The rise in import prices may foreshadow a wider pickup in inflation, which Bank of England officials believe could weigh on consumer spending in the year ahead.
The Office for National Statistics said Tuesday that the prices companies pay for metals, oil, food and other materials bought from abroad rose 6.5% on the year in July, the fastest rate of growth since 2011. That pushed up companies’ overall raw material costs by 4.3%, the quickest increase since 2013.
Driving the pickup has been the falling pound. Sterling has declined 13% against the dollar since the shock referendum result, and by 12% when measured against a basket of currencies used by the U.K.’s main trading partners.
The pound’s fall has been a mixed blessing for Steve Brittan, managing director of BSA Technologies Ltd., a Birmingham-based maker of machine tools for the oil and gas industry that can trace its history back to musket-making in the 17th century.

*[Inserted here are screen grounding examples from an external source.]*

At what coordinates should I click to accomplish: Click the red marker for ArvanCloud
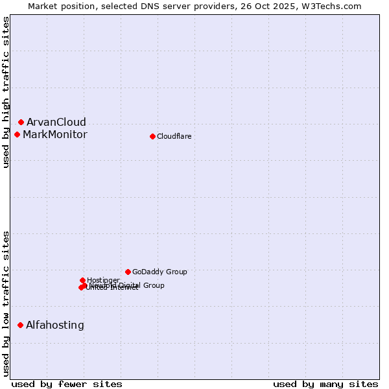point(21,122)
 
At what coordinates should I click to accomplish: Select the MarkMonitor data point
point(17,134)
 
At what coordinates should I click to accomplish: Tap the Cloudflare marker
point(152,136)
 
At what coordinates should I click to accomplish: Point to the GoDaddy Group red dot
point(128,272)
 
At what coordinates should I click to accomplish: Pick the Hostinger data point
point(82,280)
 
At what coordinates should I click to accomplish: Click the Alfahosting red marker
point(20,325)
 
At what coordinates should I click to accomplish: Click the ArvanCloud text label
point(56,122)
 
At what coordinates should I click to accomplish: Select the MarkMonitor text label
point(54,134)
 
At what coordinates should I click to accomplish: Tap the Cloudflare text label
point(174,136)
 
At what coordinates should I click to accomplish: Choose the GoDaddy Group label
point(159,272)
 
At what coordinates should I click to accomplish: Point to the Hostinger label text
point(103,280)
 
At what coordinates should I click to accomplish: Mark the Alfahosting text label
point(54,325)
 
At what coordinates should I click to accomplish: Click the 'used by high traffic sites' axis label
point(6,92)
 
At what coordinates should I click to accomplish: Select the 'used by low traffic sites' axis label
point(6,303)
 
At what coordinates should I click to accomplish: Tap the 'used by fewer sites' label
point(67,384)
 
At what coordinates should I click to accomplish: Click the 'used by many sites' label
point(325,384)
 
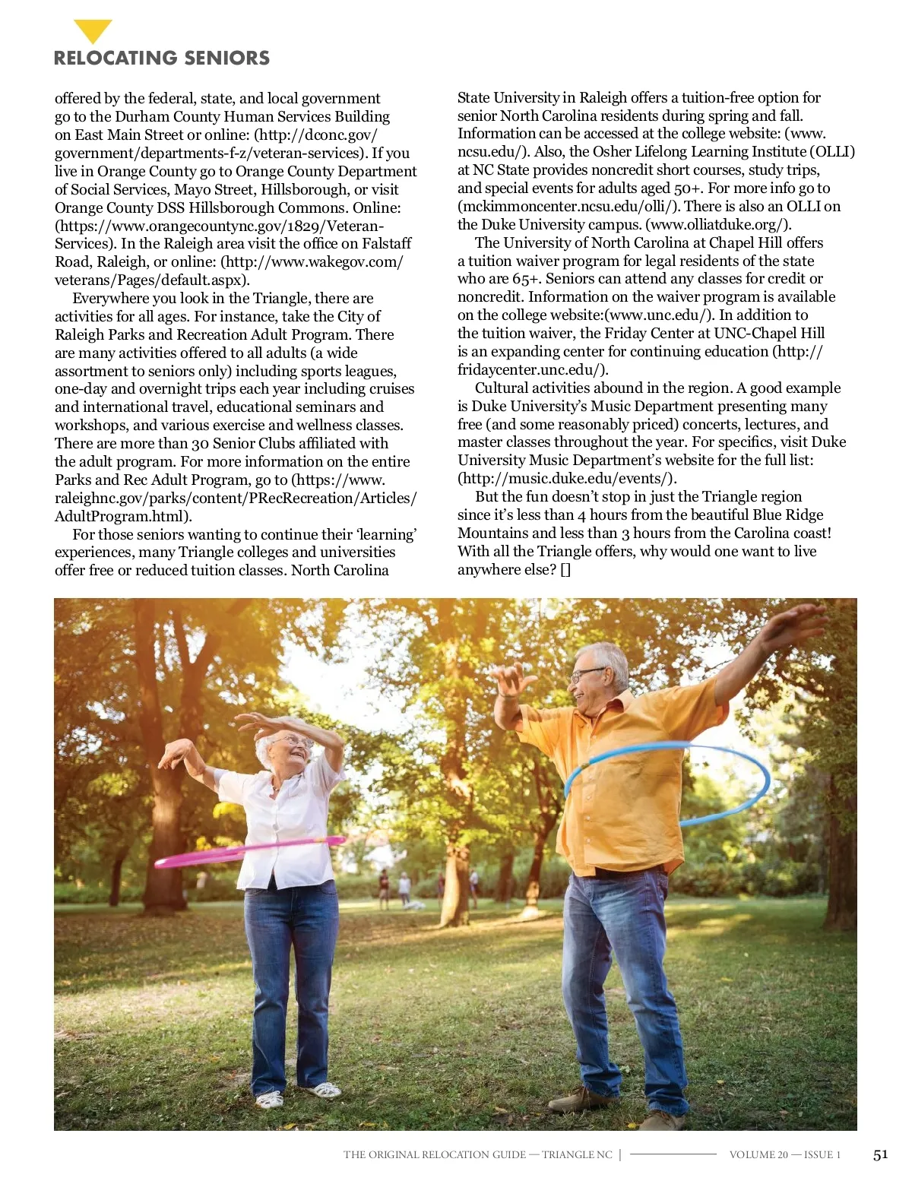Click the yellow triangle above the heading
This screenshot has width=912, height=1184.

Mr. Brittan said sterling’s slide has made his products more competitive in key export markets such as the U.S. and Mexico. But he said it has also nudged up his costs, as he sources computer controls and other components for his firm’s products from Europe and Japan.
“The low pound helps us with exports. It doesn’t help us buying in,” he said.

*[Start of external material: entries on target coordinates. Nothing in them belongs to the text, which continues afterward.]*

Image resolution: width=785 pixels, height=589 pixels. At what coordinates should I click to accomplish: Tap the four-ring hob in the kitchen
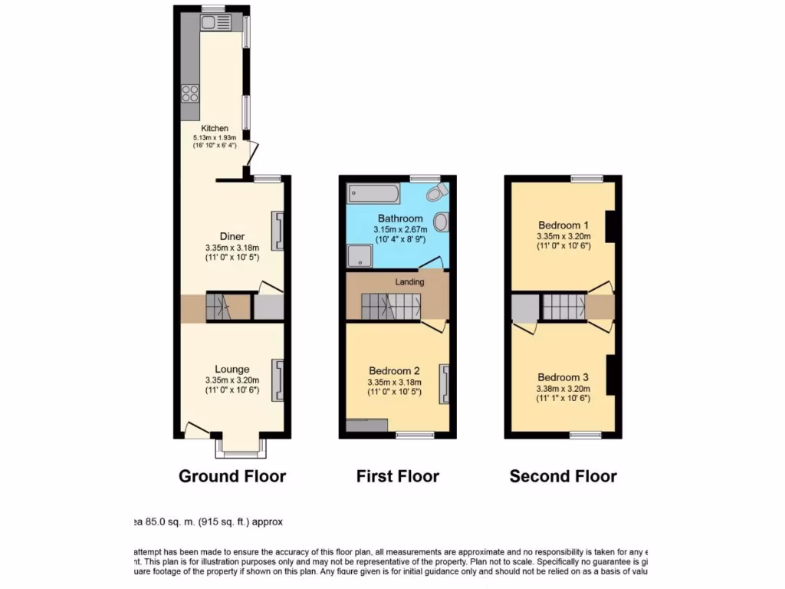[190, 93]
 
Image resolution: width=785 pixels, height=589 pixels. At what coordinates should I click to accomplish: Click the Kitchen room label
[215, 128]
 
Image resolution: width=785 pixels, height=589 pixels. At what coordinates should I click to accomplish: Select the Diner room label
[232, 236]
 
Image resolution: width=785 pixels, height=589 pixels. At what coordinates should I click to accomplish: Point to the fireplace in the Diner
[278, 232]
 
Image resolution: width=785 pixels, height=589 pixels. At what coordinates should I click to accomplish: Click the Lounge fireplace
[278, 380]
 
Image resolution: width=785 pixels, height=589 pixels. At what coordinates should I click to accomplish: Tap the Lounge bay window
[241, 447]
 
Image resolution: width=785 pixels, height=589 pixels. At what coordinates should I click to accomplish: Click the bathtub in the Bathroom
[373, 192]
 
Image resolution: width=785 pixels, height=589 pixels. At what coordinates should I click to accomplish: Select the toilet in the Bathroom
[438, 191]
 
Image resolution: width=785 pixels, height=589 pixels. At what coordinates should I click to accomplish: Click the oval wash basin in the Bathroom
[441, 223]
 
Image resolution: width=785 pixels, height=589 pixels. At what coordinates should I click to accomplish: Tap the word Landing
[409, 282]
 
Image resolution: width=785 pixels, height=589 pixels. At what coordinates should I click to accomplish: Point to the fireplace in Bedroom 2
[443, 383]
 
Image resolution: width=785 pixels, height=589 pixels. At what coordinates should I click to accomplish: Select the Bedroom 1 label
[563, 225]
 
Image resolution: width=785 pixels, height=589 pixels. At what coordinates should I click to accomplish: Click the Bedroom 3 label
[563, 377]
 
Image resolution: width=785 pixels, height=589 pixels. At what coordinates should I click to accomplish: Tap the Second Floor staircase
[564, 308]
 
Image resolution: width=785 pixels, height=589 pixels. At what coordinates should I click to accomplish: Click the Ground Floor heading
[232, 476]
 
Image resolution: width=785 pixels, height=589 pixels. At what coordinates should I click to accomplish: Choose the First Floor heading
[397, 476]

The rise in import prices led to an increase in the prices charged by companies at the factory gate in July, which rose 0.3% on the year. While small, that is the first increase in wholesale prices in the U.K. since 2014, the ONS said.

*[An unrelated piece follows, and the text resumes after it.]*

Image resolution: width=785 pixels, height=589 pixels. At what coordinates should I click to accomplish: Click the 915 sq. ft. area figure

The rise in companies’ costs may eventually feed through to the prices faced by consumers for everyday goods and services, although signs of that were limited in July. Consumer-price inflation rose 0.6% on the year, up from 0.5% in June, the ONS said.
The Bank of England nevertheless expects inflation to accelerate this year and next as the fall in the pound works its way through the economy, driving annual inflation back toward its 2% target in late 2017 and slightly above target in 2018.
The rise in import prices is one of the first pieces of official data covering developments in the economy since the referendum. Further data will be published this week on U.K. retail sales and public finances. Official data for growth in the economy in the third quarter will be published in October.
Surveys and similar gauges of activity have painted a mixed picture of the economy in the wake of the vote. Consumer confidence fell in July, a survey found, but a retailers’ trade group reported that warm weather buoyed spending in stores. Surveys found a decline in business confidence and orders in July but the BOE’s network of regional agents reported that executives were largely sticking with their existing hiring and investment plans.
The BOE cut its benchmark interest rate in August as part of a package of stimulus measures to support the economy. Officials expect the uncertainty triggered by Britain’s decision to exit the EU to weigh on the economy for some time as lawmakers thrash out a new deal between the U.K. and the European Union. The central bank forecasts growth of 0.8% next year, although officials believe the country should avoid recession.